EXTRACT TO READ:
──────────

These papyri were discovered in 1752 in an ancient Roman villa near the Bay of Naples believed to belong to the family of Julius Caesar.The majority of the 1,800 scrolls reside at the Biblioteca Nazionale di Napoli, although a few were offered as gifts to dignitaries by the King of Naples and ended up at the Bodleian Library at Oxford University, the British Library, and the Institut de France.

The two scrolls and four fragments that will be scanned at Diamond come from the Institut de France. Because the four fragments contain many layers and feature visible, exposed writing on the top, they will provide the key data needed to develop the next iteration of the team’s virtual unwrapping software pipeline, a machine learning algorithm that will enable the visualisation of the carbon ink.

“It’s ironic, and somewhat poetic, that the scrolls sacrificed during the past era of disastrous physical methods will serve as the key to retrieving the text from those that survive but are unreadable,” says Prof Seales. “And by digitally restoring and reading these texts, which are arguably the most challenging and prestigious to decipher, we will forge a pathway for revealing any type of ink on any type of substrate in any type of damaged cultural artefact.”

The use of carbon ink is the main reason these scrolls have evaded deciphering. Unlike metal-based inks, such as the iron gall used to write medieval documents, carbon ink has a density similar to the carbonised papyrus upon which it sits, meaning it appears invisible in X-ray scans.

“We do not expect to immediately see the text from the upcoming scans,” says Prof Seales. “But they will provide the crucial building blocks for enabling that visualisation.

──────────

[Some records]
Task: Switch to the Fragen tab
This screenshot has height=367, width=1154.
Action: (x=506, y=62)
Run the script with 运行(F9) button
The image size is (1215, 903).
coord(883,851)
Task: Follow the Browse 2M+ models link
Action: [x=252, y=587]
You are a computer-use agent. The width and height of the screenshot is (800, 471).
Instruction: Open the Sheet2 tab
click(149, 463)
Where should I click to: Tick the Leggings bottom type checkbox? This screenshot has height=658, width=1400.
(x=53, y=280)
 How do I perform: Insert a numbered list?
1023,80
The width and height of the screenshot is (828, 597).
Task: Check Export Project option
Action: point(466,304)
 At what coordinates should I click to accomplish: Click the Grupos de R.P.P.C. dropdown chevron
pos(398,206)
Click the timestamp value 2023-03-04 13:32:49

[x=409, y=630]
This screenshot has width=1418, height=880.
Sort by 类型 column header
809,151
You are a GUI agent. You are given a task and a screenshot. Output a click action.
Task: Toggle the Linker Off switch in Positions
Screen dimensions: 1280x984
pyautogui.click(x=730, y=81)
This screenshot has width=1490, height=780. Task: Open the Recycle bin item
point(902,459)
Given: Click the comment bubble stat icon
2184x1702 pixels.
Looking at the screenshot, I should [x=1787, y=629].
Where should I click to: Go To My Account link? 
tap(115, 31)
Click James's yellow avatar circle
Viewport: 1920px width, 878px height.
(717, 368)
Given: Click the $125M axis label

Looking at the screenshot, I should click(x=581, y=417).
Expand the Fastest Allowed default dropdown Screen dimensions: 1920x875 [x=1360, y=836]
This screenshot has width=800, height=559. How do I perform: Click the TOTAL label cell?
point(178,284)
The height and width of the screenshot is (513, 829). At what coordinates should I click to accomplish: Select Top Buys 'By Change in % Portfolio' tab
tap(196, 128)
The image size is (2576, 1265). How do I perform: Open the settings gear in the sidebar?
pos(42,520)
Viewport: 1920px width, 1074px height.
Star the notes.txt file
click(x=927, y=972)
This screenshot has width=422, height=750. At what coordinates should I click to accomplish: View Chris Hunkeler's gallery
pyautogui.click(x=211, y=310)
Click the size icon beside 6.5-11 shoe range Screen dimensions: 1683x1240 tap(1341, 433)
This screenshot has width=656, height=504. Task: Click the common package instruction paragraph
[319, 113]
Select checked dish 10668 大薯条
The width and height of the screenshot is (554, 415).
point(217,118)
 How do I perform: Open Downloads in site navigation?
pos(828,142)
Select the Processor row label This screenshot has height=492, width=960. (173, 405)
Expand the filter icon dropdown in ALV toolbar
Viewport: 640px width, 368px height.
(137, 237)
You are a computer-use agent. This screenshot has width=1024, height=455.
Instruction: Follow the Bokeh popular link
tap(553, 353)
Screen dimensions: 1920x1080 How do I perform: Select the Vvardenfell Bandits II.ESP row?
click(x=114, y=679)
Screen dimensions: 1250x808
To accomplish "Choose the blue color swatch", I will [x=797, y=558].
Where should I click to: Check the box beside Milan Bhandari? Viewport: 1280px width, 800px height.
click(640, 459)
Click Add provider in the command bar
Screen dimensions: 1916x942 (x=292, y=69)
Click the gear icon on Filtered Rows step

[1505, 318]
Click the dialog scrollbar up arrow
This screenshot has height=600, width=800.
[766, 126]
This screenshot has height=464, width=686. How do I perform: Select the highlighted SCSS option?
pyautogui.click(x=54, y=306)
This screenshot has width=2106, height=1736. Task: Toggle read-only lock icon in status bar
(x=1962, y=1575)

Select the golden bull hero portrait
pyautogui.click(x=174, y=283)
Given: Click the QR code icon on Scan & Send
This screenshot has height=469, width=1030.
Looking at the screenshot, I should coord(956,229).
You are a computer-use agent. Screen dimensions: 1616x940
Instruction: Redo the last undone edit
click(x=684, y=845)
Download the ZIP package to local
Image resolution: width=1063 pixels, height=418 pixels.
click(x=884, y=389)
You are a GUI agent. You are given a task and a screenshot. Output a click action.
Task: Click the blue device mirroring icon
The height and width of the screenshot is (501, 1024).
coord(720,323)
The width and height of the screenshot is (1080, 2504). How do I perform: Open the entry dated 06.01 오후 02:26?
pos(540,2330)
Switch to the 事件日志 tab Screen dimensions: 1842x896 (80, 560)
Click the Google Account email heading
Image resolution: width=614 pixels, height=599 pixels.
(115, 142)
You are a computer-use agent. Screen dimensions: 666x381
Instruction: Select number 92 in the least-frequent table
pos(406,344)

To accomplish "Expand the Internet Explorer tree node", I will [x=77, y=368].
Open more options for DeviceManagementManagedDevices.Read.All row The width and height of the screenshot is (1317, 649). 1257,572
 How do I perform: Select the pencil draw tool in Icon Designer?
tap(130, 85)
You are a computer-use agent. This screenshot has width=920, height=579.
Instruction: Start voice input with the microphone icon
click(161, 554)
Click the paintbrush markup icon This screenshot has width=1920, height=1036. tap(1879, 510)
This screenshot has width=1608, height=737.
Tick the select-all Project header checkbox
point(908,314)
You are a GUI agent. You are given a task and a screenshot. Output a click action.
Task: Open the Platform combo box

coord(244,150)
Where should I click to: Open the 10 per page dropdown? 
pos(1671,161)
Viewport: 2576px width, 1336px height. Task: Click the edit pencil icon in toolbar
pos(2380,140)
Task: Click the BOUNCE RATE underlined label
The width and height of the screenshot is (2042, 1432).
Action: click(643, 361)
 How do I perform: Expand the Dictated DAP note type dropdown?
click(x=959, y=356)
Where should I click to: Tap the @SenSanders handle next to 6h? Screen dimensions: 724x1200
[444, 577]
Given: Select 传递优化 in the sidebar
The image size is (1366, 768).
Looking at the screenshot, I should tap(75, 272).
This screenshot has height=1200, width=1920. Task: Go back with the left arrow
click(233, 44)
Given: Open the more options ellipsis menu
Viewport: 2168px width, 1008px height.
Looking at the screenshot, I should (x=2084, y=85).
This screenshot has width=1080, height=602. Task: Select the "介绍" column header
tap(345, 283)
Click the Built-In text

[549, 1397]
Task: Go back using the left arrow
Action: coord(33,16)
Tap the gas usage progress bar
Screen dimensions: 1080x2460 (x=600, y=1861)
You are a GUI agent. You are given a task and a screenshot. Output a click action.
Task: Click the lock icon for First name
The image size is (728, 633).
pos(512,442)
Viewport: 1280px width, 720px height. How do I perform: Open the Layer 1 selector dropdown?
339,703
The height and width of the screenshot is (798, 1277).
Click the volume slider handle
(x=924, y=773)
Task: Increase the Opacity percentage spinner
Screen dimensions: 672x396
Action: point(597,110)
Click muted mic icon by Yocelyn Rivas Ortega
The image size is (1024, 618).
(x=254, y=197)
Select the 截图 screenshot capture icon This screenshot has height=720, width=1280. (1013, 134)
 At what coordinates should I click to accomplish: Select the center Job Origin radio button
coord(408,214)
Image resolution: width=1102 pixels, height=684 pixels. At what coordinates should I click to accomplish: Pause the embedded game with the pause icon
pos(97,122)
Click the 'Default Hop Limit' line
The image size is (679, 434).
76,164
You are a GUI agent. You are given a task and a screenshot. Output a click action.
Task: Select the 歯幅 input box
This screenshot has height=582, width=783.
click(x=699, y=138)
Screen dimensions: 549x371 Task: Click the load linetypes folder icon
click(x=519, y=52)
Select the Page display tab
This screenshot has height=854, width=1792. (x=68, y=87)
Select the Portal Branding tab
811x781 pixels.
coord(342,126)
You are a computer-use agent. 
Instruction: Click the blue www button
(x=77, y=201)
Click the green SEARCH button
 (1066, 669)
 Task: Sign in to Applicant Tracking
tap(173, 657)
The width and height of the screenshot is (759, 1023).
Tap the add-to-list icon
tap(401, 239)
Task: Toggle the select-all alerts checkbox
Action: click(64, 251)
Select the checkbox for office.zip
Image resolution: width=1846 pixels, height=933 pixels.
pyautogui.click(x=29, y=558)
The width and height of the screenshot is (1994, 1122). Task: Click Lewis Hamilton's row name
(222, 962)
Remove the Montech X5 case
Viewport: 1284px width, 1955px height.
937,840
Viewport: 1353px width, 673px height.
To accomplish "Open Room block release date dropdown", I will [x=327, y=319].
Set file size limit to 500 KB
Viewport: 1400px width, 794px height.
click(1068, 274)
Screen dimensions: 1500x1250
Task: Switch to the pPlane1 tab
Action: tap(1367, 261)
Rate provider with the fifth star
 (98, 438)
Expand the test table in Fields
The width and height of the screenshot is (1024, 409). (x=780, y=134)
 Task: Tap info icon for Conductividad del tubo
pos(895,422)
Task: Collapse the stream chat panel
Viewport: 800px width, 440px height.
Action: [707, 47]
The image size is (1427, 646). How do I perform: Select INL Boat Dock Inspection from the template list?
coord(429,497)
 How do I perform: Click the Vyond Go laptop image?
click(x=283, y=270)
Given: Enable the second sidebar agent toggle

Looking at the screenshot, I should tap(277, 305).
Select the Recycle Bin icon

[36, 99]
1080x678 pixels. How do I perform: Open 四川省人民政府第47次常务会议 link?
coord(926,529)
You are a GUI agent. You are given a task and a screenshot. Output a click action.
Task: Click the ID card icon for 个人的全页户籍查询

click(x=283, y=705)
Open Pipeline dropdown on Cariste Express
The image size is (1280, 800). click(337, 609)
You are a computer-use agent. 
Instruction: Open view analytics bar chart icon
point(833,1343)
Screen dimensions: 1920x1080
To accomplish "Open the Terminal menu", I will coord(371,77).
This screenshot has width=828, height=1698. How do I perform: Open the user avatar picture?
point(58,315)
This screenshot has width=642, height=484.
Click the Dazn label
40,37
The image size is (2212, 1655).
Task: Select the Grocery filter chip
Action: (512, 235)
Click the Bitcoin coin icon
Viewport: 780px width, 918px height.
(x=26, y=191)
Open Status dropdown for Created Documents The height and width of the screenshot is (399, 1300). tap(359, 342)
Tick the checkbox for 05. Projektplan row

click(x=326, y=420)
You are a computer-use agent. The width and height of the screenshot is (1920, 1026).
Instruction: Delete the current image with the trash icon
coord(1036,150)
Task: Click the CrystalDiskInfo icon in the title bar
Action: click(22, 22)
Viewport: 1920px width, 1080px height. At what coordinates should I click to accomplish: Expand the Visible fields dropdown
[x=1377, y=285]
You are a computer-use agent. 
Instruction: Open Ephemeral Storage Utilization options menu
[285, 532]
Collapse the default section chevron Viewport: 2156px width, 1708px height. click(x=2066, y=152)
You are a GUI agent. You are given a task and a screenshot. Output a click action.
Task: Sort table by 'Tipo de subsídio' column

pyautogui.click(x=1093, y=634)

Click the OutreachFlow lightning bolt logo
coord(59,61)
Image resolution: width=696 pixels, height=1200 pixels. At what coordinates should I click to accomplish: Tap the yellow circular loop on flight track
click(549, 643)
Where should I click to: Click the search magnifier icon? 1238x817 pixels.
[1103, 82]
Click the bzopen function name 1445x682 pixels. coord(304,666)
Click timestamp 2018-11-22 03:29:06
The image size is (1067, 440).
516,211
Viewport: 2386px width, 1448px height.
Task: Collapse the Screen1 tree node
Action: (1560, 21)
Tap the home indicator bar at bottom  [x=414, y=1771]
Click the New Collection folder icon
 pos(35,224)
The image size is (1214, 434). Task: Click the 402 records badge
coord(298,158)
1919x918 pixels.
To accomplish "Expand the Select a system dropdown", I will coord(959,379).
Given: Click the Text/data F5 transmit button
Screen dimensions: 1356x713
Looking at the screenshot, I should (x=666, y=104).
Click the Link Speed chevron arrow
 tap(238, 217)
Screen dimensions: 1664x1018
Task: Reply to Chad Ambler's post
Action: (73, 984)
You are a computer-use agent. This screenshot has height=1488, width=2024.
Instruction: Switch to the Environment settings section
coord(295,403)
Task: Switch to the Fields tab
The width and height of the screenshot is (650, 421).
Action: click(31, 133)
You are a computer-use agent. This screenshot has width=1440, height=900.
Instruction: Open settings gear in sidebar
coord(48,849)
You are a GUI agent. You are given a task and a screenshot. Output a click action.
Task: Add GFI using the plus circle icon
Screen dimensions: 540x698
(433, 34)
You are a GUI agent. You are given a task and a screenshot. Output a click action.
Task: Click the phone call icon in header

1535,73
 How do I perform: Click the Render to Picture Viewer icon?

──────────

GIVEN REQUEST A:
Answer these questions from the passage about the papyrus scrolls:
(i) In what year were the papyri discovered?
(ii) Which institution supplied the two scrolls and four fragments to be scanned at Diamond?
(iii) According to the passage, why does carbon ink appear invisible in X-ray scans?
GIVEN REQUEST B: Repeat the passage about the papyrus scrolls word for word, from "These papyri were" up to and including "the carbon ink.".
GIVEN REQUEST C: Carry on writing the passage about the papyrus scrolls from the point where it stops.
These records come from a separate source.

EXERCISE RESULT A:
(i) 1752
(ii) The Institut de France
(iii) Its density is similar to that of the carbonised papyrus it sits on.

EXERCISE RESULT B:
These papyri were discovered in 1752 in an ancient Roman villa near the Bay of Naples believed to belong to the family of Julius Caesar.The majority of the 1,800 scrolls reside at the Biblioteca Nazionale di Napoli, although a few were offered as gifts to dignitaries by the King of Naples and ended up at the Bodleian Library at Oxford University, the British Library, and the Institut de France.

The two scrolls and four fragments that will be scanned at Diamond come from the Institut de France. Because the four fragments contain many layers and feature visible, exposed writing on the top, they will provide the key data needed to develop the next iteration of the team’s virtual unwrapping software pipeline, a machine learning algorithm that will enable the visualisation of the carbon ink.

EXERCISE RESULT C:
“First, we will immediately see the internal structure of the scrolls in more definition than has ever been possible, and we need that level of detail to ferret out the compressed layers on which the text sits. In addition, we believe strongly — and contrary to conventional wisdom – that tomography does indeed capture subtle, non-density-based evidence of ink, even when it is invisible to the naked eye in the scan data.The machine learning tool we are developing will amplify that ink signal by training a computer algorithm to recognise it – pixel by pixel – from photographs of opened fragments that show exactly where the ink is — voxel by voxel — in the corresponding tomographic data of the fragments. The tool can then be deployed on data from the still-rolled scrolls, identify the hidden ink, and make it more prominently visible to any reader.”

Parker explains that if you think of the surface of the papyrus as a waffle and the ink as syrup: “When you pour syrup into those holes they fill up, that’s basically what the ink is doing on the surface of the papyrus. You’re taking this thing that has a lot of highly irregular structure, lots of deep holes, and you’re filling in those gaps, making it slightly smoother. The CT scan does pick this up if the resolution is high enough, then you can start to differentiate where the papyrus is light because the surface is very rough, and where the papyrus has ink on it, because it’s not as rough.”

Because of the highly irregular construction of the Herculaneum papyrus – not only due to the construction of the papyrus itself, but also because of the damage caused by the pyroclastic flow from the volcanic eruption – machine learning will be utilised to speed the process by filtering out as much irregularity as possible. It will focus on the parts of the CT scans that represent the ink as well as figuring out whether any gaps are simply the spaces between the layers of the scroll or if they are damaged areas on the same layer.

“The segmentation (layer identification) is the only manual part of the process,” Parker explains. “If you can do that automatically, then you can basically take a CT scan, throw it on the server, let it run as long as it needs and then out pops your scroll.”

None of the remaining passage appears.